Are you tired of your classmates singing 'Ninety-nine Bottles of Beer on the Wall'? Do you wish your kids would stop listening to 'The Wheels on the Bus'? If these songs run circles in your brain and refuse to leave you alone, there is a very good reason. They were designed to be memorable. Blame it on the strophic song form.

The Strophic Form

Most songs have a form, which is just the manner in which the different parts of the tune are arranged. There are dozens of forms with many variations. One of the most simple is the strophic form. A strophic song uses the same melody repeated over and over, with different text for each repetition. The song may include a chorus or a refrain.
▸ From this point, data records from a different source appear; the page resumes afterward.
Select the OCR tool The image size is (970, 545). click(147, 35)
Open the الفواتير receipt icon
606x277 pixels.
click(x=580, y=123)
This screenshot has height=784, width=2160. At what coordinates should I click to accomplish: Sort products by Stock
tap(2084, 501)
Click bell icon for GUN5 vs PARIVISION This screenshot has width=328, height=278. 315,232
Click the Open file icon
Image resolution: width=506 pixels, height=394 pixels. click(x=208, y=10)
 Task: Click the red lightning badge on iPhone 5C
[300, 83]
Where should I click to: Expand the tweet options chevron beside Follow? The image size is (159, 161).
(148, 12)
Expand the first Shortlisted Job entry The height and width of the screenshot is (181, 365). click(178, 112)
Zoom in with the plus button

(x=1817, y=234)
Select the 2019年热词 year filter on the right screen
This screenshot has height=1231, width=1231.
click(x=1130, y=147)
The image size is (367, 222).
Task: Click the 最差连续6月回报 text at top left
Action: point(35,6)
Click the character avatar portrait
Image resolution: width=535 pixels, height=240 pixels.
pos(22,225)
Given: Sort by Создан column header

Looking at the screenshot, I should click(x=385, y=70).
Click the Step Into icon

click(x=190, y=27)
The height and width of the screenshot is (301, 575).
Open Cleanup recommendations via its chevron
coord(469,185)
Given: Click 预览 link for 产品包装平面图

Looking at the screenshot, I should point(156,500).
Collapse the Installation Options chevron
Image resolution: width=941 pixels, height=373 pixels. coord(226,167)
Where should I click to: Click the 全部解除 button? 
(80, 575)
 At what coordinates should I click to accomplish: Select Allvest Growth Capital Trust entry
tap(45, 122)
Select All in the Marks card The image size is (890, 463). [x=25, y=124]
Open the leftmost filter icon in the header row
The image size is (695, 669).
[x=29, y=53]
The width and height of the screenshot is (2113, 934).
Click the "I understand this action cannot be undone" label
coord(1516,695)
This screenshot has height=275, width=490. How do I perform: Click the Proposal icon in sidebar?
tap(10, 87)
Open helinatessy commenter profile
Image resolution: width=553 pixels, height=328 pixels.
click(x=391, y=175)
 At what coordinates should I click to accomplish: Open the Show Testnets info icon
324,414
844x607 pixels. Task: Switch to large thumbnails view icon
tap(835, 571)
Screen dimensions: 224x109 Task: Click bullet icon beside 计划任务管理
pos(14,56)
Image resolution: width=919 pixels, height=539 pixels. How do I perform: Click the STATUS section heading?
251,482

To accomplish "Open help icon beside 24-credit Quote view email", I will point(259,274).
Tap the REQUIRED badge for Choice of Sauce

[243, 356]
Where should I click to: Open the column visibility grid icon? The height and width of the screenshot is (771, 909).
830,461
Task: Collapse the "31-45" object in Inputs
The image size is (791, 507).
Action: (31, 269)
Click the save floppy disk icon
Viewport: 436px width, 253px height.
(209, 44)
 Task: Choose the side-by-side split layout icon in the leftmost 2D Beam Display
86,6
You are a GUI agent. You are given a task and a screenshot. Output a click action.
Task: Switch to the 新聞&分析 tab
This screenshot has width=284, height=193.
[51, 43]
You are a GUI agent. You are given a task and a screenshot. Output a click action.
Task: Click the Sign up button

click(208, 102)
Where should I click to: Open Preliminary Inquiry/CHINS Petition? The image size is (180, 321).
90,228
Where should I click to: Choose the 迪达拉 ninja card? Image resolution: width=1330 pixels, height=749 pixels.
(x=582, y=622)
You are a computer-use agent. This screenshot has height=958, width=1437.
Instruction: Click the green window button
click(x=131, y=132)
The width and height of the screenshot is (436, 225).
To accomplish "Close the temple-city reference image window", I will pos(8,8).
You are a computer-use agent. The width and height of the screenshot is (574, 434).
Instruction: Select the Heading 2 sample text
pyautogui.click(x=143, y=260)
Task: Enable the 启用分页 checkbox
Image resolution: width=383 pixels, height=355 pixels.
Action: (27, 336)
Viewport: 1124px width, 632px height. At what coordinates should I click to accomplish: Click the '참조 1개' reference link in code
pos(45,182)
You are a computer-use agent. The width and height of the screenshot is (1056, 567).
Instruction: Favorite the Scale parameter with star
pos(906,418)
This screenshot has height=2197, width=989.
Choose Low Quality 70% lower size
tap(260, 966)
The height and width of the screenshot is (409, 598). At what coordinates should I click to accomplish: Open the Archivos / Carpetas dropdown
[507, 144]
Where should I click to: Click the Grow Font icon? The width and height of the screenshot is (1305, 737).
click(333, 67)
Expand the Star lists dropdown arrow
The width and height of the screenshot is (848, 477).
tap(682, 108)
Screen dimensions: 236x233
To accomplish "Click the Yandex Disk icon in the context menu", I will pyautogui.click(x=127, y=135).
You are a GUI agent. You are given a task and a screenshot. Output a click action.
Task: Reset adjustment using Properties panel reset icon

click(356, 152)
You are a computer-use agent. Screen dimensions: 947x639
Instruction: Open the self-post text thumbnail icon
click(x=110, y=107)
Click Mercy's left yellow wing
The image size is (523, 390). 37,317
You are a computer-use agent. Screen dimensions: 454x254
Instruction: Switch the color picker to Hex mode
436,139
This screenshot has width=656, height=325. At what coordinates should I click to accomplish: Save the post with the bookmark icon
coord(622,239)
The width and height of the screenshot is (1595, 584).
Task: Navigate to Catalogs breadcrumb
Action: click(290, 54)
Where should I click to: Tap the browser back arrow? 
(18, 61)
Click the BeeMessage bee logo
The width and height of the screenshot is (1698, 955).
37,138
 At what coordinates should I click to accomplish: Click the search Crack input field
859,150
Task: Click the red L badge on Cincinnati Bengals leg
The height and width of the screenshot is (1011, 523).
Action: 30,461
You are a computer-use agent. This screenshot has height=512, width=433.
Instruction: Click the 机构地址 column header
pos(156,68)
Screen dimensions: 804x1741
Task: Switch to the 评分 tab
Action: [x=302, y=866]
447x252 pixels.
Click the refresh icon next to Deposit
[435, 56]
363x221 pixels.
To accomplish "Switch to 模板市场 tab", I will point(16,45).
In the refrain, the same text is sung to the same melody for each repetition. This most frequently occurs at the end of the song, but refrains may be used at the beginning or in the middle of the song as well.

Common examples of the strophic form include hymns and folk songs. The hymn 'Amazing Grace' is a strophic hymn; the same music is sung for each of the seven verses of the poem. And 'I Surrender All' is a hymn that uses a refrain with the strophic form. After each of the five verses, a refrain beginning with the line 'I surrender all' is repeated to the same music.

Many folk songs also use the strophic form. Children's songs like 'Old MacDonald Had a Farm' use a strophic form because the repetition makes the songs easy to learn. The strophic form has been used in pop and rock music as well, although it's not as common as it once was. Some popular examples include Simon and Garfunkel's 'Bridge Over Troubled Water' and Bob Dylan's 'Blowin' in the Wind'.